● Records for processing:
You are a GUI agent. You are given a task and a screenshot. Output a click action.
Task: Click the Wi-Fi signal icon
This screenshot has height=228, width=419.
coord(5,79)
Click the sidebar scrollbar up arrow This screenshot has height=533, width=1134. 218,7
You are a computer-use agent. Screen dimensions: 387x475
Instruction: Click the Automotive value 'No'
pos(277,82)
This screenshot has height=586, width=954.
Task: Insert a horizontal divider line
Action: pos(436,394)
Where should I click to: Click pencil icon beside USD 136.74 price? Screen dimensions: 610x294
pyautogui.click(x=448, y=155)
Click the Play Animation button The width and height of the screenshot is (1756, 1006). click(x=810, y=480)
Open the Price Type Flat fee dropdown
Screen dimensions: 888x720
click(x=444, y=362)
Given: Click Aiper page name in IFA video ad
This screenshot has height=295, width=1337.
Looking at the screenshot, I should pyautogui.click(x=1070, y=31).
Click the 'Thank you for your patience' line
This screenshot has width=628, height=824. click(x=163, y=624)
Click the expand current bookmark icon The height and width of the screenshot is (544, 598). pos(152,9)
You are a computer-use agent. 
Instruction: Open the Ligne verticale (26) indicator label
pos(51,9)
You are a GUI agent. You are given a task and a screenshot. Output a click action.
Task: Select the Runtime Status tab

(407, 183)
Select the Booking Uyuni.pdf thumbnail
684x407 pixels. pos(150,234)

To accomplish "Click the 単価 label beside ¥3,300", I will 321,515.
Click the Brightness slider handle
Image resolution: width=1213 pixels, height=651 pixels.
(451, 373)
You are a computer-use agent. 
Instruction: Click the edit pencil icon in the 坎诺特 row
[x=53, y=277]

● Given exercise: Copy all of the material above word for word, keeping every line in its original order.

● Final result:
You are a GUI agent. You are given a task and a screenshot. Output a click action.
Task: Click the Wi-Fi signal icon
This screenshot has height=228, width=419.
coord(5,79)
Click the sidebar scrollbar up arrow This screenshot has height=533, width=1134. 218,7
You are a computer-use agent. Screen dimensions: 387x475
Instruction: Click the Automotive value 'No'
pos(277,82)
This screenshot has height=586, width=954.
Task: Insert a horizontal divider line
Action: pos(436,394)
Where should I click to: Click pencil icon beside USD 136.74 price? Screen dimensions: 610x294
pyautogui.click(x=448, y=155)
Click the Play Animation button The width and height of the screenshot is (1756, 1006). click(x=810, y=480)
Open the Price Type Flat fee dropdown
Screen dimensions: 888x720
click(x=444, y=362)
Given: Click Aiper page name in IFA video ad
This screenshot has height=295, width=1337.
Looking at the screenshot, I should pyautogui.click(x=1070, y=31).
Click the 'Thank you for your patience' line
This screenshot has width=628, height=824. click(x=163, y=624)
Click the expand current bookmark icon The height and width of the screenshot is (544, 598). pos(152,9)
You are a computer-use agent. 
Instruction: Open the Ligne verticale (26) indicator label
pos(51,9)
You are a GUI agent. You are given a task and a screenshot. Output a click action.
Task: Select the Runtime Status tab

(407, 183)
Select the Booking Uyuni.pdf thumbnail
684x407 pixels. pos(150,234)

To accomplish "Click the 単価 label beside ¥3,300", I will 321,515.
Click the Brightness slider handle
Image resolution: width=1213 pixels, height=651 pixels.
(451, 373)
You are a computer-use agent. 
Instruction: Click the edit pencil icon in the 坎诺特 row
[x=53, y=277]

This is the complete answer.